**EXERCISE DETAILS**
Everything in the data that follows should be given again verbatim, except the images.
+++
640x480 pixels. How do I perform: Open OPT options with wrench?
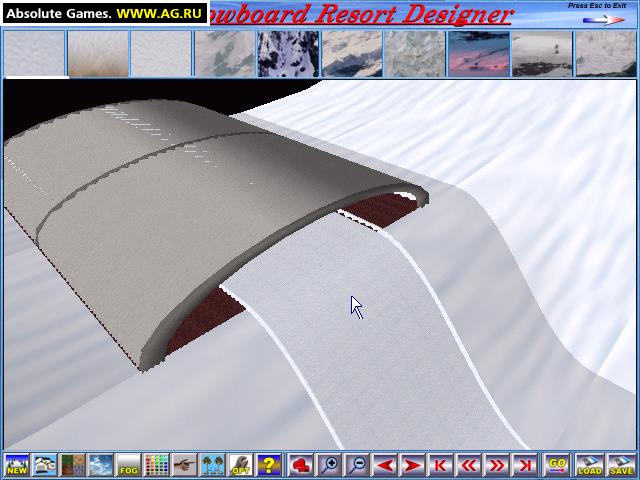click(x=240, y=464)
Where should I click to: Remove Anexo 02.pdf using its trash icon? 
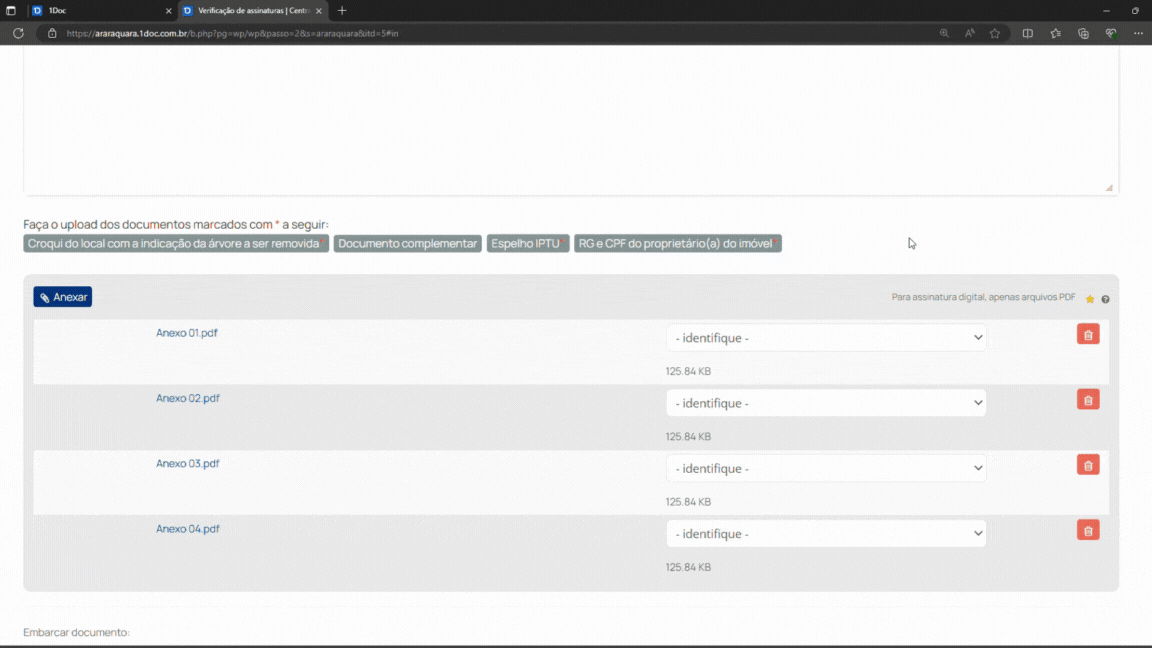[1088, 400]
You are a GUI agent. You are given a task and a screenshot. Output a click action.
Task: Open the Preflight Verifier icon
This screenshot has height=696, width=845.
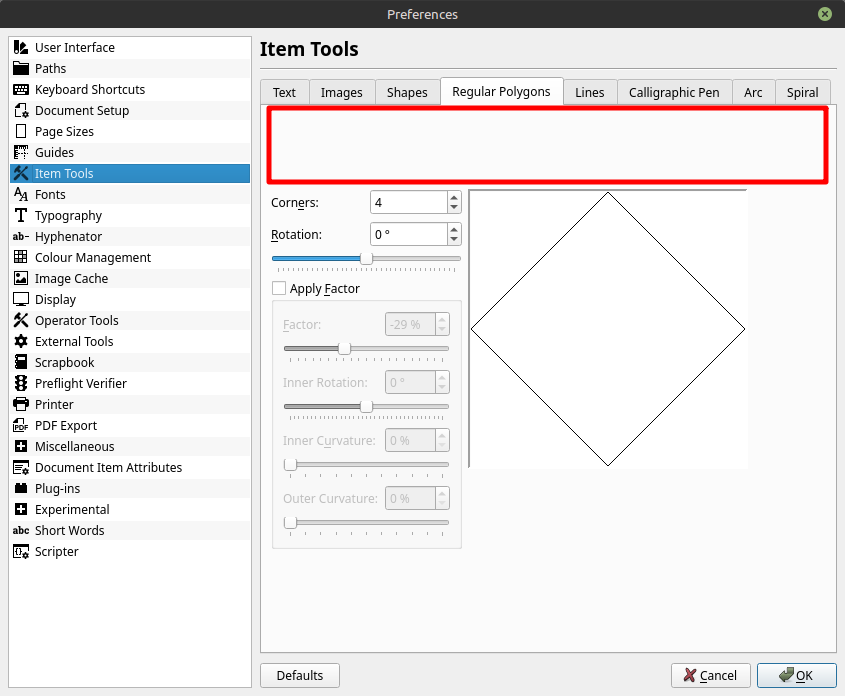[x=21, y=384]
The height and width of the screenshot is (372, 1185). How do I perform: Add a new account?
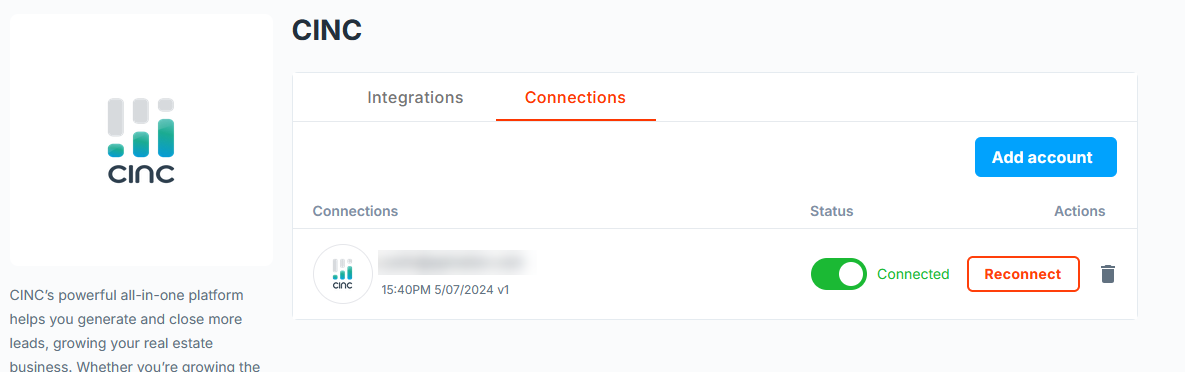coord(1045,157)
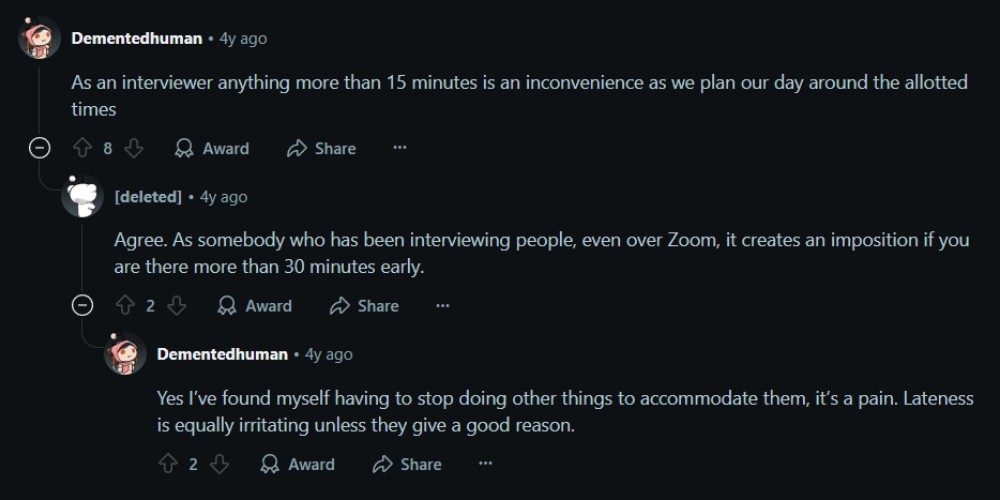
Task: Click Dementedhuman's avatar on the top comment
Action: point(40,38)
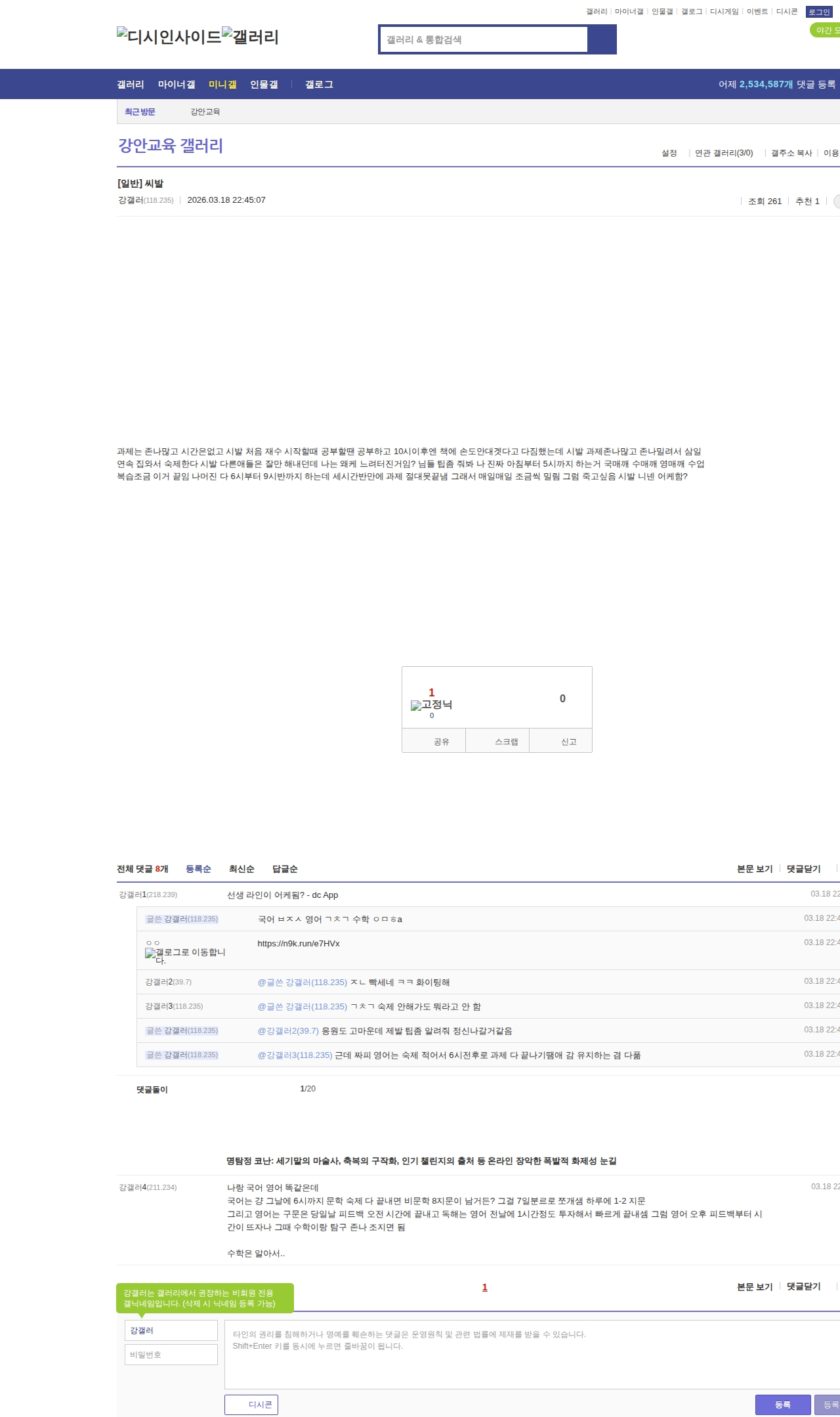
+++
**REPLY**
640x480 pixels. How do I perform: Open OPT options with wrench?
click(x=240, y=464)
Where should I click to: Remove Anexo 02.pdf using its trash icon? 
[1088, 400]
You are a GUI agent. You are given a task and a screenshot. Output a click action.
Task: Open the Preflight Verifier icon
This screenshot has height=696, width=845.
[x=21, y=384]
The height and width of the screenshot is (372, 1185). How do I perform: Add a new account?
coord(1045,157)
Task: Click Dementedhuman's avatar on the top comment
Action: point(40,38)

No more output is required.